> [Try it]: Start at the line with "Image resolution: width=1514" and print every line through the end of the material below. Keep it exact and free of pictures.

> [Dataset records]:
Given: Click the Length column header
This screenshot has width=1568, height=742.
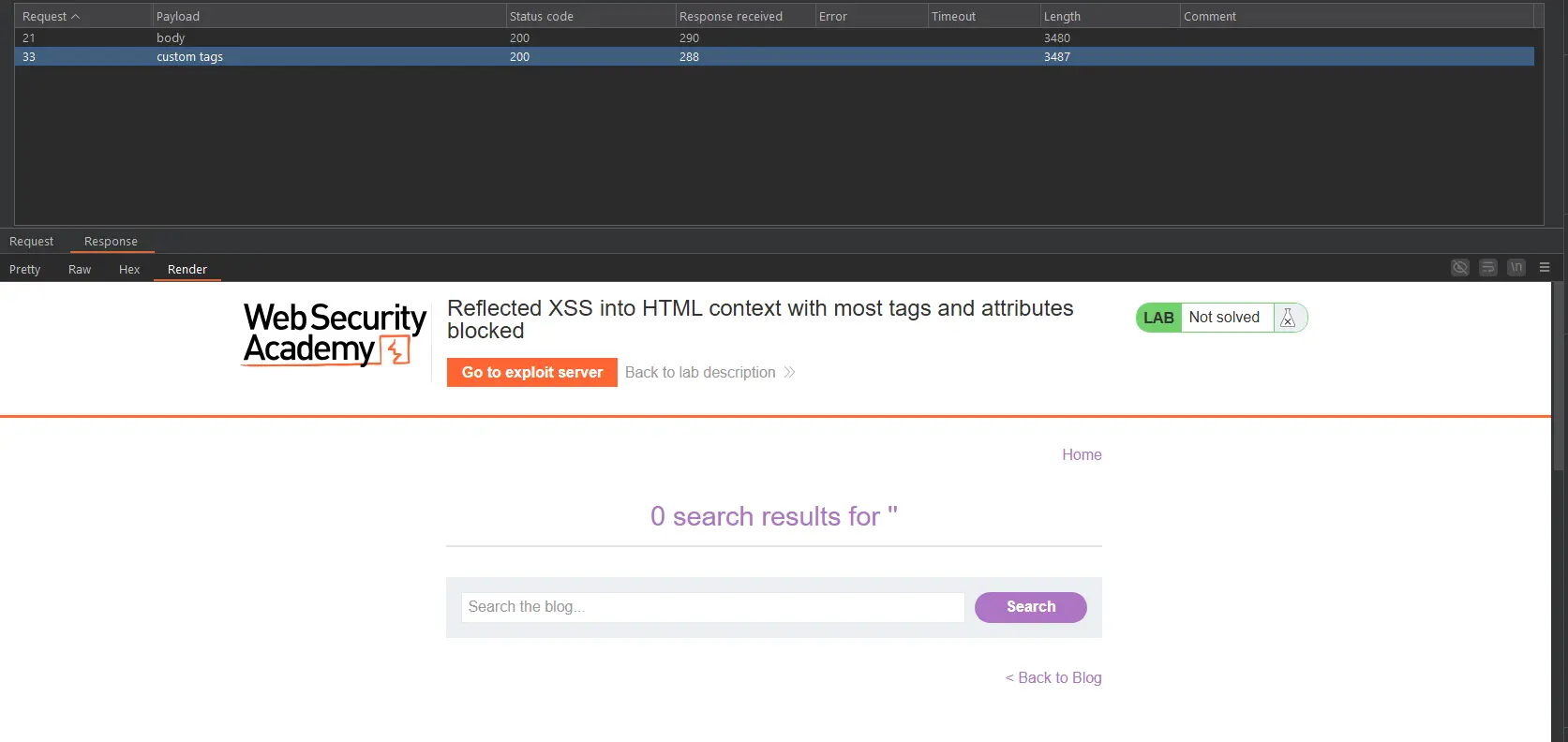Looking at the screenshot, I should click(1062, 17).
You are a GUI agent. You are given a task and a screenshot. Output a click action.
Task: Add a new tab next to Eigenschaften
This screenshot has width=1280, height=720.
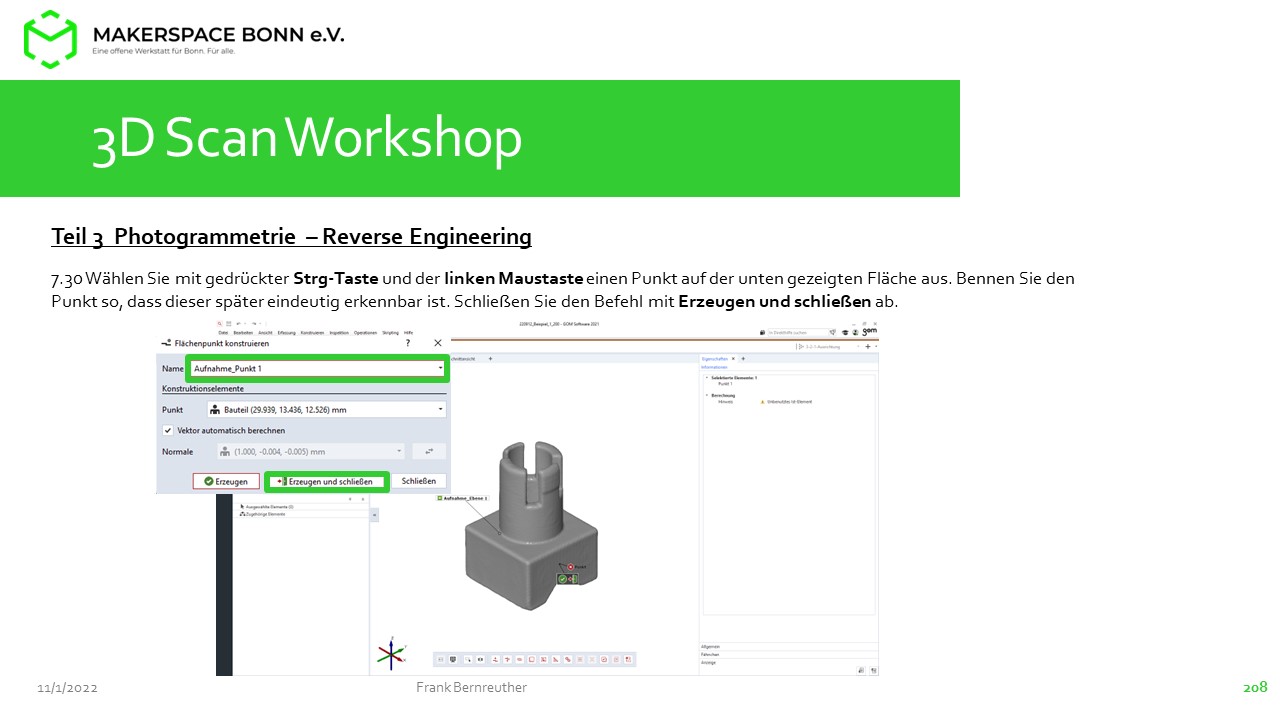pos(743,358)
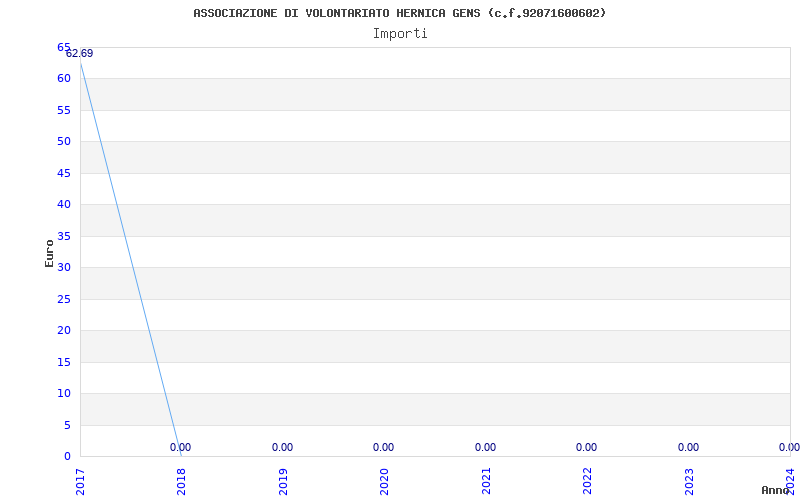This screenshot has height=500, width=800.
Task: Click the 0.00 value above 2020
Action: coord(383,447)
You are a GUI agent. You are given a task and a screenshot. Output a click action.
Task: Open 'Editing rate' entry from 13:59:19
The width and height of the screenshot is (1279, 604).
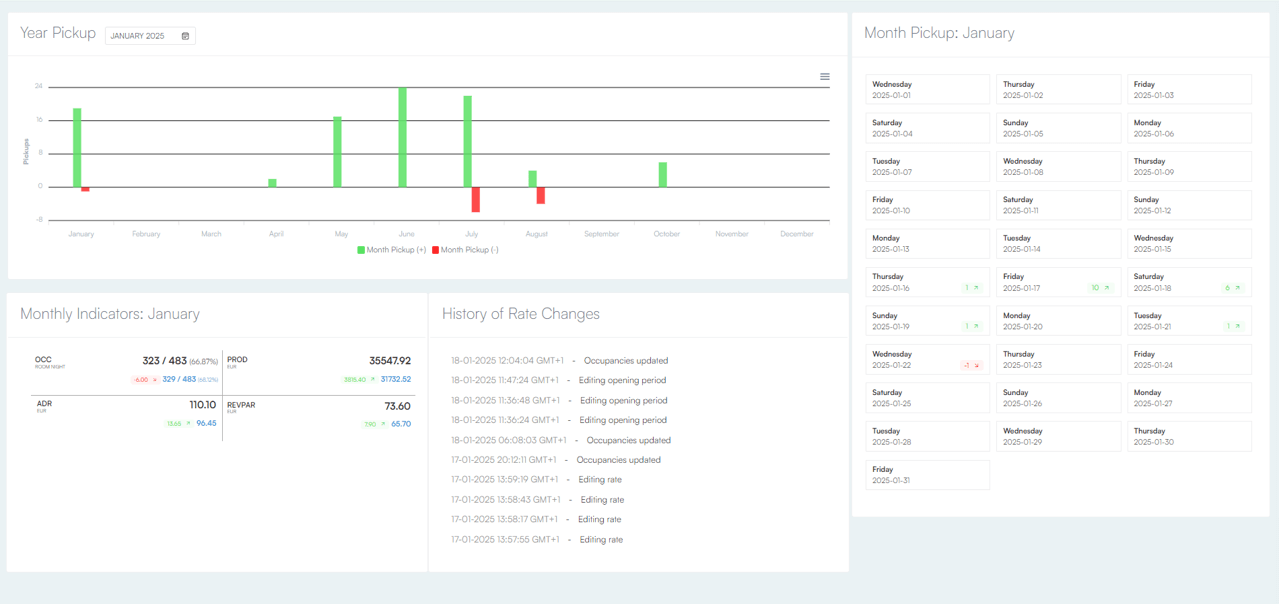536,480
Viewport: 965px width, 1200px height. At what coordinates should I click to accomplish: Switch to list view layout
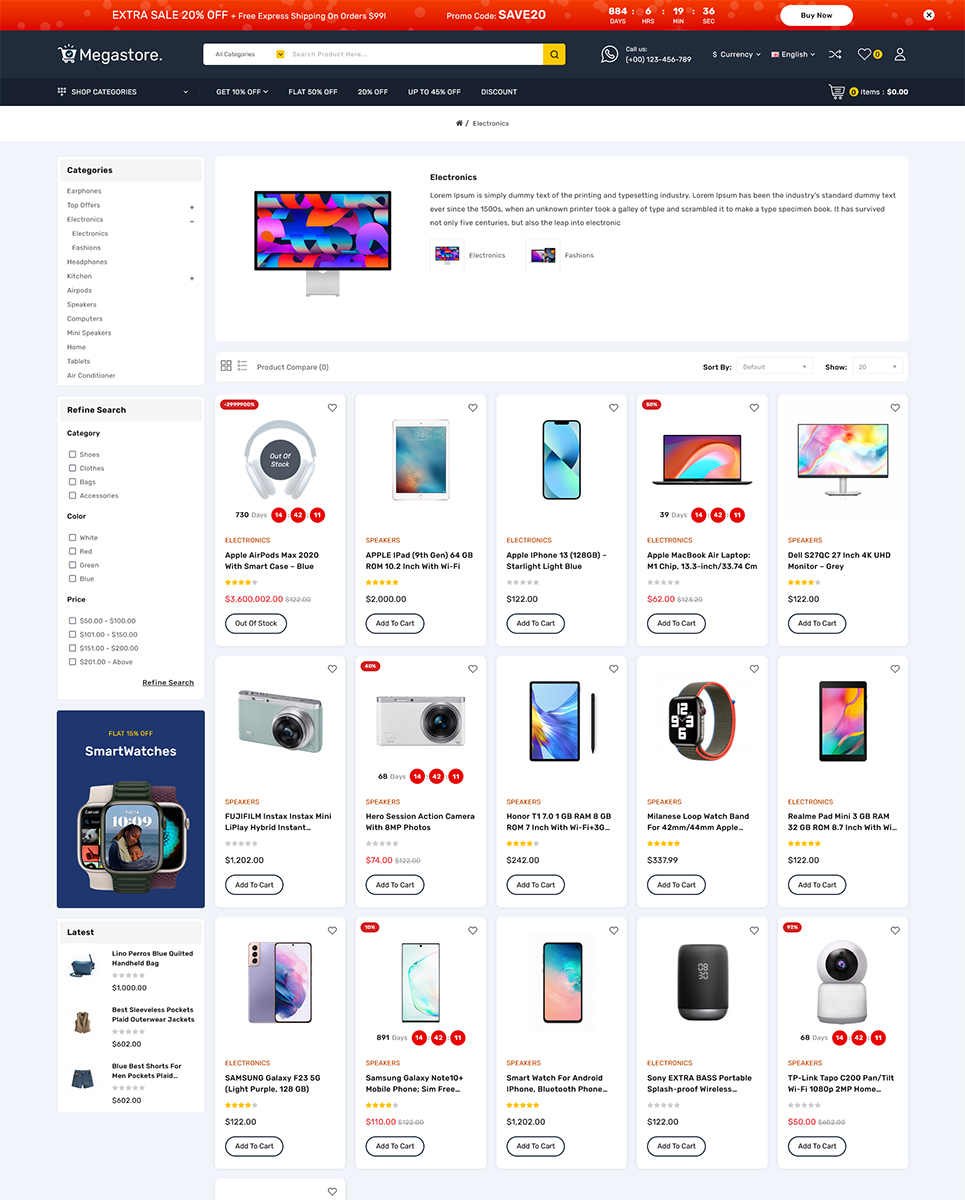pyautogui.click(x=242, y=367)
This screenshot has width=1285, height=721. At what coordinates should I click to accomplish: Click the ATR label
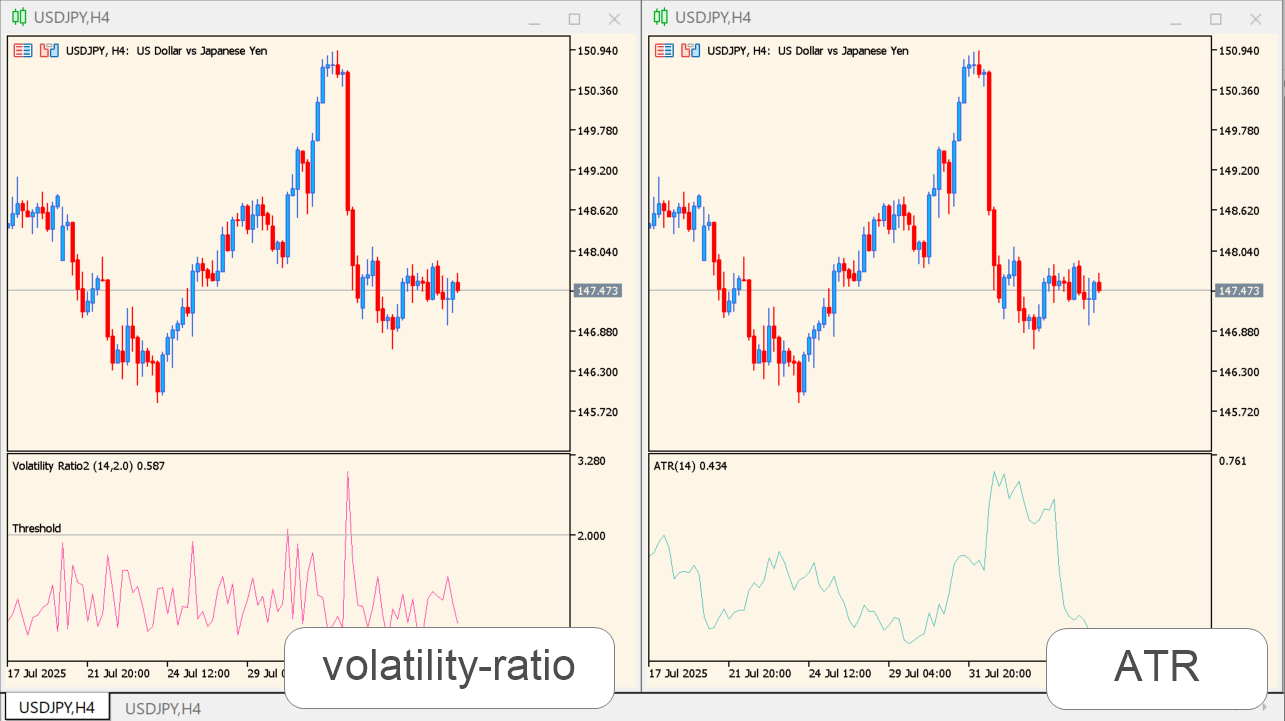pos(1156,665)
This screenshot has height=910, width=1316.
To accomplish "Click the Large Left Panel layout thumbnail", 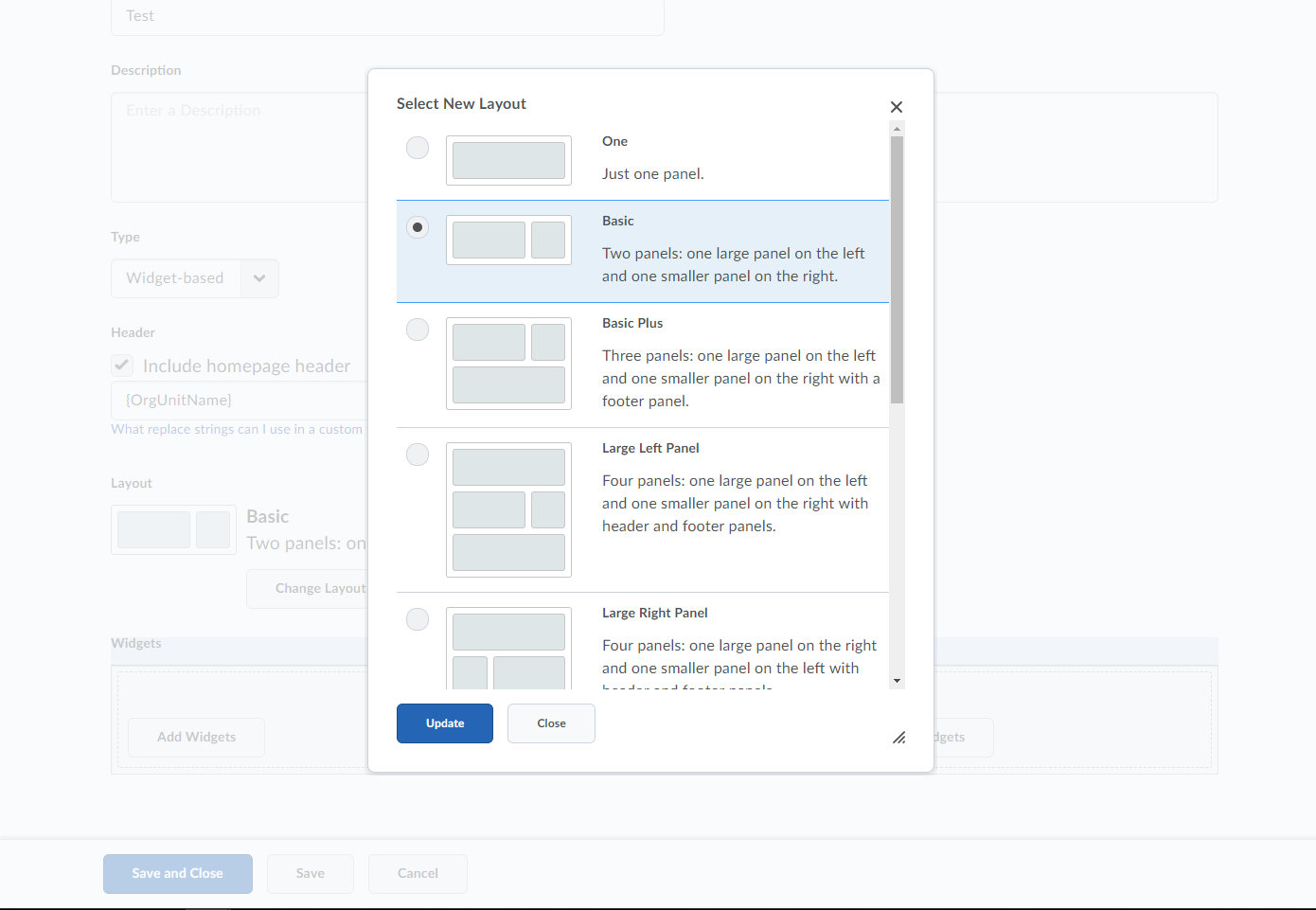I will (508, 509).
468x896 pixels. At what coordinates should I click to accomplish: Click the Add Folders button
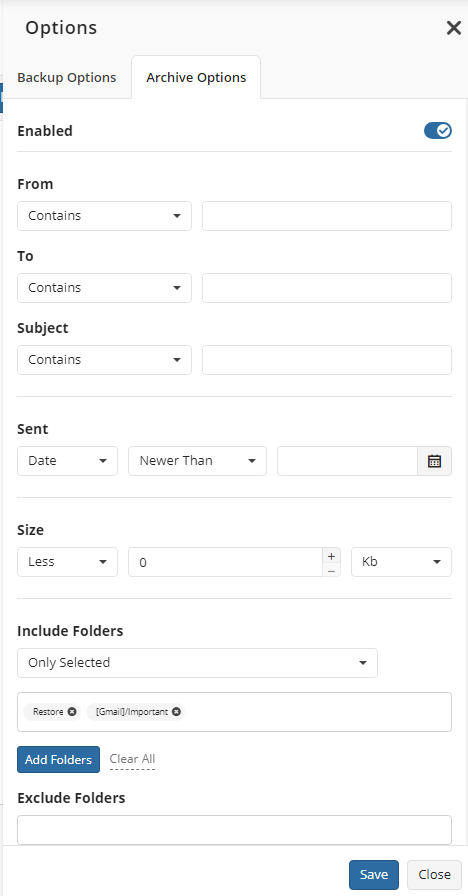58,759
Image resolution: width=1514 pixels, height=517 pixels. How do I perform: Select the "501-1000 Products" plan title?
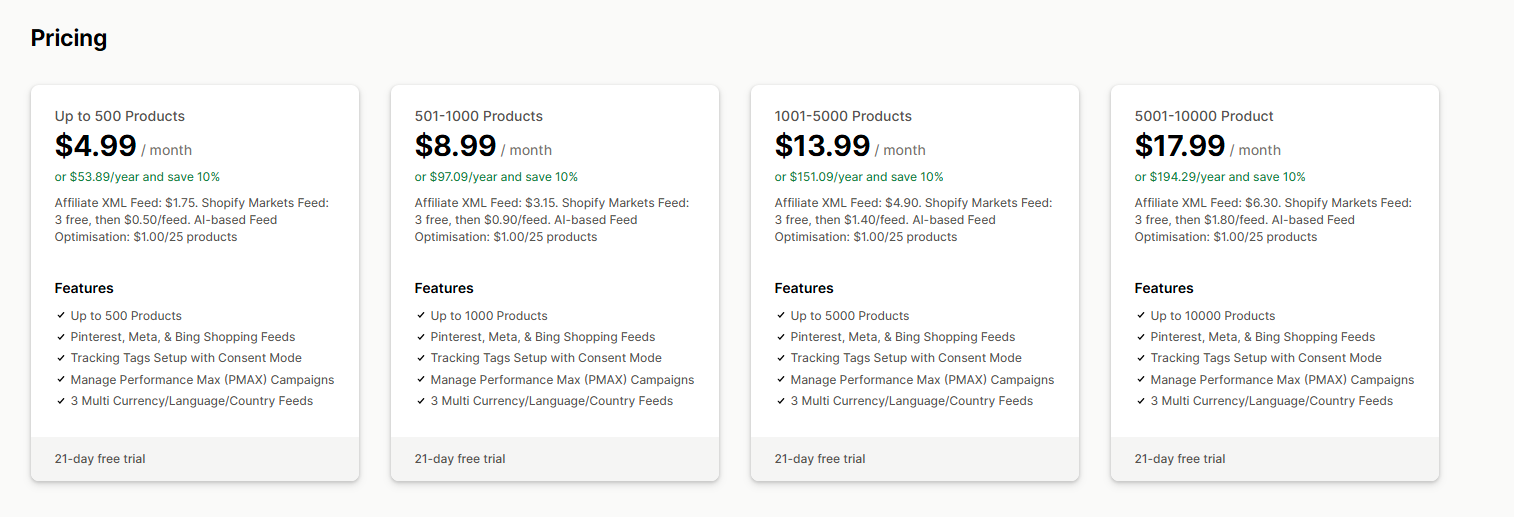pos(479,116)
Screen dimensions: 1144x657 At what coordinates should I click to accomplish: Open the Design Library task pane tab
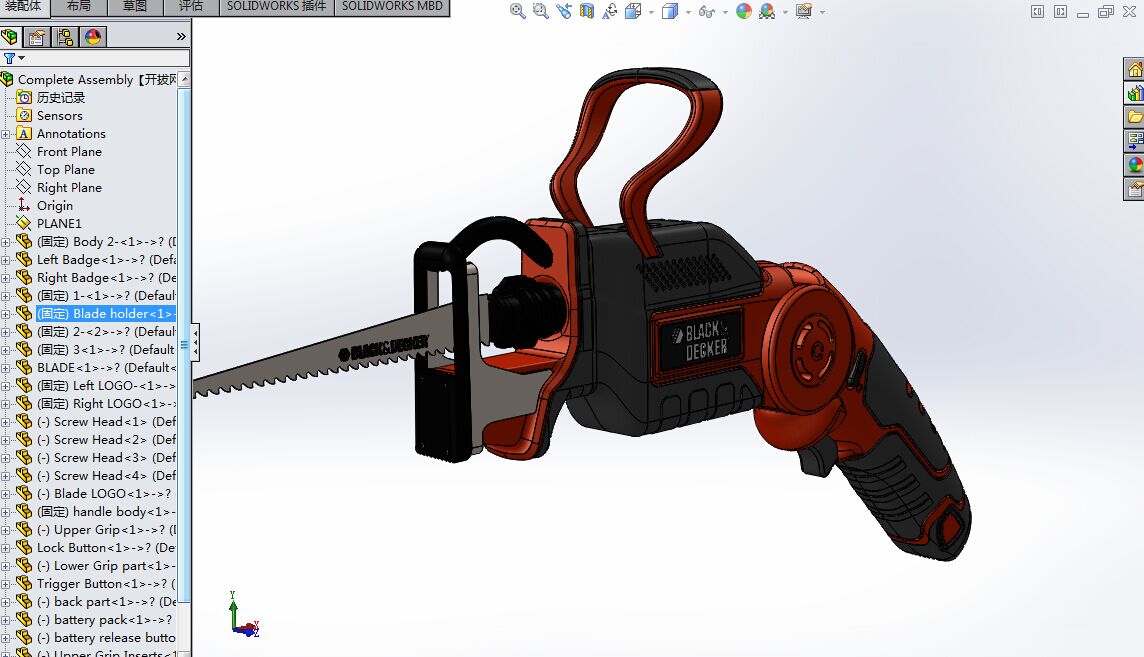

> [Task output]:
Image resolution: width=1514 pixels, height=517 pixels. How do I perform: Select the "501-1000 Products" plan title?
pos(479,116)
Screen dimensions: 1144x657 At what coordinates should I click to accomplish: Open the Design Library task pane tab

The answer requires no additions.